The restaurant industry is abuzz with pop-up restaurants. Yet, many in the industry have no idea what they are. Pop-up restaurants, as the name suggests, are temporary restaurants that are housed in an non-traditional setting for a set length of time.
Pop-up restaurants represent an alternative to the challenges of opening a traditional restaurant. Getting started in the restaurant business is an expensive and uncertain process. Some entrepreneurs want to test their concepts and build their businesses before committing major capital to a new venture. That’s why some people begin with a food truck, catering business or a small restaurant. Another alternative is the pop-up restaurant, which comes from supper-club roots and the modern trend of promoting spontaneous raves and word-of-mouth through digital technology.
Restaurants can pop-up for a few days or weeks, often in unusual locations like warehouses or on rooftops. Entrepreneurs and chefs are using pop-up restaurants and social media to promote their brands and test new concepts and menus.
Reasons to Open a Pop-Up Restaurant
Pop-ups offer reduced costs when you compare them to the major expenses of opening a full-time restaurant. Creative chefs and entrepreneurs can get started in business sooner, and established restaurant owners can test new markets before opening a second location or a restaurant with a different concept. A big part of the pop-up’s appeal is that they generate an exclusive, underground feel that Millennials and young people appreciate. Other reasons for opening a pop-up restaurant include:
- Offering gourmet dining at lower prices
- Enticing investors for a permanent restaurant
- Raising funds for charitable causes
- Providing a forum for chefs to hone or showcase their skills
- Serving a temporary community of customers like crowds at the Olympics, construction workers on major development projects or even visitors to local sports tournaments or political conventions.
Starting a Pop-Up Restaurant Venture
You can start a pop-up restaurant with less capital than permanent restaurants require, but you do need to fulfill the legal requirements by applying for the appropriate business licenses and health department approvals. First, decide on your purpose and how long you plan to operate. Of course, you can leave your exit strategy open, depending on how successful the restaurant is.
Choosing a Location for a Pop-Up Restaurant
You have lots of choices for pop-up restaurants, and landlords who are having trouble renting their properties with long-term leases are often willing to make concessions. Pop-ups aren’t limited to traditional locations, and you don’t necessarily need good visibility or lots of traffic to succeed. In fact, many diners prefer pop-up restaurants in out-of-the-ways locations like basements, alleys, cul-de-sacs or warehouses.
One great option for a pop-up is an existing restaurant that serves only breakfast or lunch. You can rent the facility when it’s not open and eliminate many of the problems of buying equipment, satisfying health department guidelines and decorating.
Pricing, Menu Creation, Storage and Hiring Staff
Many pop-up restaurants tend to offer cutting-edge cuisines, unique concepts, buffets and prix fixe meals.
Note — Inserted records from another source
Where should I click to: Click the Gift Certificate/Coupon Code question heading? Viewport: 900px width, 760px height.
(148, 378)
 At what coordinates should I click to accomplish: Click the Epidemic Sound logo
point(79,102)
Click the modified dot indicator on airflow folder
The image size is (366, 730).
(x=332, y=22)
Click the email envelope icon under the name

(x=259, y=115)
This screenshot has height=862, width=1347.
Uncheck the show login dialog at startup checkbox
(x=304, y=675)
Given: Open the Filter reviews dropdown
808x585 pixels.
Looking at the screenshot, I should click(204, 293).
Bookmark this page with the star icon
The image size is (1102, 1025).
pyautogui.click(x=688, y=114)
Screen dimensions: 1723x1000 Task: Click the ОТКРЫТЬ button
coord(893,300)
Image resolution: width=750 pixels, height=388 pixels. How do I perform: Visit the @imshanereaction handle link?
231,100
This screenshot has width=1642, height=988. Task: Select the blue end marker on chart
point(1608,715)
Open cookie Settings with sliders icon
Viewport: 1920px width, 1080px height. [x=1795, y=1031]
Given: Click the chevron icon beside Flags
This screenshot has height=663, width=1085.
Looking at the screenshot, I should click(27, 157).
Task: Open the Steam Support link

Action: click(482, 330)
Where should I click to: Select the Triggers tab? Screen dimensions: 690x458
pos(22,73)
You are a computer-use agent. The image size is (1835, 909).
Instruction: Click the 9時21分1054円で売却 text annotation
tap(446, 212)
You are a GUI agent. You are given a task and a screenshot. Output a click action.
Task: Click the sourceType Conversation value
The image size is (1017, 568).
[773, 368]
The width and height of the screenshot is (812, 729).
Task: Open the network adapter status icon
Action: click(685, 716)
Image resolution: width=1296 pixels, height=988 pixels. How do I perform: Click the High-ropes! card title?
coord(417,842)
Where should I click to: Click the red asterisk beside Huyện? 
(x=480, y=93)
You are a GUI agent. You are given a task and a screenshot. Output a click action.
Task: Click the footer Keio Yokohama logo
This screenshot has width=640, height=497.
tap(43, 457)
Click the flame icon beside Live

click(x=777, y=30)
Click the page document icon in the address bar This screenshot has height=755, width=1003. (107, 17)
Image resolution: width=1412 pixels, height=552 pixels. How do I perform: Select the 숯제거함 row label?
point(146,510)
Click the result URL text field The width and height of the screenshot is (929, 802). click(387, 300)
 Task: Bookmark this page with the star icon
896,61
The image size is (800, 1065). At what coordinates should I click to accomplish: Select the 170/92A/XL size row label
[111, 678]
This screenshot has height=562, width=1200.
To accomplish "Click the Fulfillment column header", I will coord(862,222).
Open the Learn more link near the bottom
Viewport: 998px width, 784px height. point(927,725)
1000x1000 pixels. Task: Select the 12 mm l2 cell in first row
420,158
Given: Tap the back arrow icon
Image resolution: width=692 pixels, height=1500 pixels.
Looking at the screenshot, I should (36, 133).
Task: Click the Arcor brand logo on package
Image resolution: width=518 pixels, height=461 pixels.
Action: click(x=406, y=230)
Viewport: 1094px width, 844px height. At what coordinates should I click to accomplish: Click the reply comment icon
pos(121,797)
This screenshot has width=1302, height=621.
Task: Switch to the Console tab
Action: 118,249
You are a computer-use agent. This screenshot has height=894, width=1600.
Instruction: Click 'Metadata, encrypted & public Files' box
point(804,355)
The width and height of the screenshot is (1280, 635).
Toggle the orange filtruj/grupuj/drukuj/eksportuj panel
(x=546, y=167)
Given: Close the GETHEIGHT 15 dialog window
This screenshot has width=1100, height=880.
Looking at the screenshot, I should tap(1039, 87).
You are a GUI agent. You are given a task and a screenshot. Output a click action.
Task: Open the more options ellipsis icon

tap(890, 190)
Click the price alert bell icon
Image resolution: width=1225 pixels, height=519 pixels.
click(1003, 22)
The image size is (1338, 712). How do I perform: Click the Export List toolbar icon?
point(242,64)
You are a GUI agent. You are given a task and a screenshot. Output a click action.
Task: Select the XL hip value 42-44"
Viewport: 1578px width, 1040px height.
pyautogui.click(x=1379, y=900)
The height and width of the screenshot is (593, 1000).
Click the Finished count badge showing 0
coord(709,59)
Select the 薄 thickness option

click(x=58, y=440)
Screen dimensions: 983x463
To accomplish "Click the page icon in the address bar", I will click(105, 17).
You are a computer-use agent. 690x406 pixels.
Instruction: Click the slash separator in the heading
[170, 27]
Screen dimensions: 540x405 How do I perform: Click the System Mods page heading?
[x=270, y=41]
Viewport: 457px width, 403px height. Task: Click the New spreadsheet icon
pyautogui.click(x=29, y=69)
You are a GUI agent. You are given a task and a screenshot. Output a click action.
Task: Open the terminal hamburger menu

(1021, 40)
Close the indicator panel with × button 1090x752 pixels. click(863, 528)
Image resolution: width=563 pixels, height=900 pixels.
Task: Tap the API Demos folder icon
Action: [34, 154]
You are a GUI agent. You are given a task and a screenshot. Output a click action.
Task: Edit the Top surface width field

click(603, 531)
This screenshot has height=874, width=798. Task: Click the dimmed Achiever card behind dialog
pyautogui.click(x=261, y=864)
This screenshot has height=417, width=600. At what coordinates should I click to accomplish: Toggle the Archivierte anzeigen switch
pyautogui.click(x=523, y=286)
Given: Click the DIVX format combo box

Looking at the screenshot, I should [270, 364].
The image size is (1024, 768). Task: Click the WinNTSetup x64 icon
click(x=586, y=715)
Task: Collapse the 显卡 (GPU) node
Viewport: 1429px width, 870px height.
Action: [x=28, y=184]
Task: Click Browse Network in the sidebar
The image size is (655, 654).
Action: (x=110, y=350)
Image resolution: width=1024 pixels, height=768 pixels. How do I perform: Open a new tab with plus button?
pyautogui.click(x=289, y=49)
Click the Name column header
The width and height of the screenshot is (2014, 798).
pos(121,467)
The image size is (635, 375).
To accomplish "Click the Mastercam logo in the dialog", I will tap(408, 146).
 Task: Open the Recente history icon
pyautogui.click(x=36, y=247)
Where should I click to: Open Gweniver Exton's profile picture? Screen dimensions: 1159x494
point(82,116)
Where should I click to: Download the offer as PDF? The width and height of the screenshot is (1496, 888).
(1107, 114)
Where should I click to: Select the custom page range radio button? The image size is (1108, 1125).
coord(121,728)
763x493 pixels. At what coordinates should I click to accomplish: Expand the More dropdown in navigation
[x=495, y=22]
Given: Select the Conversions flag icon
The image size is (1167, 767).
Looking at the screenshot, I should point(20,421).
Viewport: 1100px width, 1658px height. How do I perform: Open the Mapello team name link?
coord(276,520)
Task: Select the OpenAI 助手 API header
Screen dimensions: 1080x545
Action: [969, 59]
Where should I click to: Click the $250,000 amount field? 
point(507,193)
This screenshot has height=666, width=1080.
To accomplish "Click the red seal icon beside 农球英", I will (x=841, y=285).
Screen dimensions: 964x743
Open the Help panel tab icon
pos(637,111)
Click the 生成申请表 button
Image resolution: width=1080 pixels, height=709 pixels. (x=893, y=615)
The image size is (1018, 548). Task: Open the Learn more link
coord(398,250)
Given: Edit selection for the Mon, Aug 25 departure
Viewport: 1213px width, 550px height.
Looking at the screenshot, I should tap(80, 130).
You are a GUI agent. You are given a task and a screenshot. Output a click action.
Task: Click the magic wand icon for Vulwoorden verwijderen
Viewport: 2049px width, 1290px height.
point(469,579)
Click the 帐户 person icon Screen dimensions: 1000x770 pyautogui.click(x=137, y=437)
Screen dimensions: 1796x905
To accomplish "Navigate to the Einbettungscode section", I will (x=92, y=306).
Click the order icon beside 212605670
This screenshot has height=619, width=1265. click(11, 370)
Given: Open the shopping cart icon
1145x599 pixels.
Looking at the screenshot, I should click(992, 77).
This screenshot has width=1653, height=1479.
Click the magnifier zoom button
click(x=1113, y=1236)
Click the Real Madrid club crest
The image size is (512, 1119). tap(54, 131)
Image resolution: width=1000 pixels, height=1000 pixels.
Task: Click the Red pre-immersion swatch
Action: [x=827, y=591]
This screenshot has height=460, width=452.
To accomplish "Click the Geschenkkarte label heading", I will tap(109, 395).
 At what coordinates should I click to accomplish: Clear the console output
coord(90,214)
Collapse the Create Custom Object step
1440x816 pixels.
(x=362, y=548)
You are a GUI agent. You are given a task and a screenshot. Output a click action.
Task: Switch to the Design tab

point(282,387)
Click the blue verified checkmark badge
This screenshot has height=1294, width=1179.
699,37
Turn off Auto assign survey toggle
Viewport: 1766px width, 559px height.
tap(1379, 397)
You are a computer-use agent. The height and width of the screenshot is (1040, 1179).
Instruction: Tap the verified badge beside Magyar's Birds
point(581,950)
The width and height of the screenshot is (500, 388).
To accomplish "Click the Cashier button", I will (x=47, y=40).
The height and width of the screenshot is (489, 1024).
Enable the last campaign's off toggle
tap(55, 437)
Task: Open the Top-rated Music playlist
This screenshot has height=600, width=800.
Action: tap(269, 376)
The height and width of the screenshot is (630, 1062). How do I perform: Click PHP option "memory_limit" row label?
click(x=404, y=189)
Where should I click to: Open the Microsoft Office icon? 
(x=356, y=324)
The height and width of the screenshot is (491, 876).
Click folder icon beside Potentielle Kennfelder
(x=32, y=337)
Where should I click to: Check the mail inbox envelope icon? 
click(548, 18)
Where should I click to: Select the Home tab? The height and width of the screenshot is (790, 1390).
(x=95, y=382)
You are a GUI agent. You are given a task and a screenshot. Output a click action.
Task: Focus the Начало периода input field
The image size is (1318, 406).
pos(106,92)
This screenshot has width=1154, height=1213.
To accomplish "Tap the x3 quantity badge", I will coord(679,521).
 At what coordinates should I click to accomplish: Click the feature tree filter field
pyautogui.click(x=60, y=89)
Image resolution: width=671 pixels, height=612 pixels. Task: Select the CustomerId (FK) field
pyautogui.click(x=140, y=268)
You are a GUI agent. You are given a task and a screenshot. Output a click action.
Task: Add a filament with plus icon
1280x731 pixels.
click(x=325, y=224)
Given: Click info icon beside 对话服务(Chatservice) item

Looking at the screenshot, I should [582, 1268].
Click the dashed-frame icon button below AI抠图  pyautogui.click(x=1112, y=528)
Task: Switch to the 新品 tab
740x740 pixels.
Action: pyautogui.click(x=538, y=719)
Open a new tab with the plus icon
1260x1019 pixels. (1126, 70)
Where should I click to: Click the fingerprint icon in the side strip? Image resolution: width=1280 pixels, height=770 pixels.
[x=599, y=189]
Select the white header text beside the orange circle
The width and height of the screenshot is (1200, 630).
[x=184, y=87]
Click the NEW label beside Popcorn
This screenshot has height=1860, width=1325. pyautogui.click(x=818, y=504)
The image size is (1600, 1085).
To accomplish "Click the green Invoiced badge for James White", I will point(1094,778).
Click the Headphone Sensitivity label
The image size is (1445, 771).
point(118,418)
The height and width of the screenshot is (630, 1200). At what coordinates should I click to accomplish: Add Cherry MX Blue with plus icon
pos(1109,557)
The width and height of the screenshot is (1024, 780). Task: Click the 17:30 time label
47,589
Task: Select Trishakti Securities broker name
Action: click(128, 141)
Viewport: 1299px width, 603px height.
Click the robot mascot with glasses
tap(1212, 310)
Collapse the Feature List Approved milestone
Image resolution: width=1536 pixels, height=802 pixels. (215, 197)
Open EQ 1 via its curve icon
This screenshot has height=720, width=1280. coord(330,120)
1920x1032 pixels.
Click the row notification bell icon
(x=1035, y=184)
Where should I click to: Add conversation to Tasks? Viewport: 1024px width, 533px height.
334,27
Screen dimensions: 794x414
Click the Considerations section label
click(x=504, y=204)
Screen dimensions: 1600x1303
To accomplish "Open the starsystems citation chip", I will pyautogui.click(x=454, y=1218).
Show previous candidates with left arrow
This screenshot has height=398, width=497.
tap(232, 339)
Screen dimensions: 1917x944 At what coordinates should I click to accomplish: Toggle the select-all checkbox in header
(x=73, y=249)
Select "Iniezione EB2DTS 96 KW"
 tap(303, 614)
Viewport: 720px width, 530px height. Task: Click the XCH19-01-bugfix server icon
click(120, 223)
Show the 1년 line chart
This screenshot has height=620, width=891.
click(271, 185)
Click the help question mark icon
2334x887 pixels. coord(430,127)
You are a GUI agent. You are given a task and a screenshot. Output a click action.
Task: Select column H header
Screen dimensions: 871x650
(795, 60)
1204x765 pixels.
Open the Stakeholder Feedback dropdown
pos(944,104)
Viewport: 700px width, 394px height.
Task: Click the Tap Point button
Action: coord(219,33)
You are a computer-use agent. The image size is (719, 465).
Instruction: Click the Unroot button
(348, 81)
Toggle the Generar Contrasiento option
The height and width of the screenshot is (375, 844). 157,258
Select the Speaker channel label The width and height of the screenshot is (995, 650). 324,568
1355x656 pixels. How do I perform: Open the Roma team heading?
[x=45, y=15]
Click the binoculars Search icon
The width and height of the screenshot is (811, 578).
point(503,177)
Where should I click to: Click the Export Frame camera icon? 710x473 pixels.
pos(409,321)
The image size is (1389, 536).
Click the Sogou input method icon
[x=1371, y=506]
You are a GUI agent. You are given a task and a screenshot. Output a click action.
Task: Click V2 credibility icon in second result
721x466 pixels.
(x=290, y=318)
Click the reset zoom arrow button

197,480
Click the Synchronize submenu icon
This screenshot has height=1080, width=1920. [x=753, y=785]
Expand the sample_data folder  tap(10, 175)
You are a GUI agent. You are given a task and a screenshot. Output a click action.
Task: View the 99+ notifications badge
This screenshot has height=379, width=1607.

Try your most creative and out-of-the-ordinary ideas to attract a following and generate buzz. Most pop-ups have limited storage space, so these restaurants might stay open only until the inventory is sold. You can also store inventory in mobile kitchens, warehouses, food trucks and other restaurants.
You might have a full kitchen or work from a mobile kitchen. If you don’t have restaurant furnishings, you can rent tables, chairs, linens and tableware.
You’ll need to decide whether your restaurant is open to the public or only to those people whom you invite.
Hiring staff presents problems because few people want to work only temporarily. You can solve this problem by using temp services, college students, friends and family members or offering moonlighting opportunities to your own employees or other restaurant workers.
Advertising a Pop-Up Restaurant
Pop-up restaurants are often advertised by word-of-mouth or its digital equivalent, the social media. A mobile advertising campaign, guerrilla marketing techniques and social media promotions are tailor-made for advertising pop-up restaurants. These marketing methods are usually inexpensive, customer-focused and ideally suited for generating viral marketing benefits.
People dine at pop-up restaurant because they seem glamorous and adventurous, and chefs often try new culinary ideas and techniques in pop-up forums. Chefs can build a great culinary reputation that they can bring to other restaurant careers or permanent restaurants. Pop-ups allow entrepreneurs, restaurant owners and chefs to reinvent themselves, reach new audiences and test the waters before committing half a million dollars or more to starting a permanent restaurant.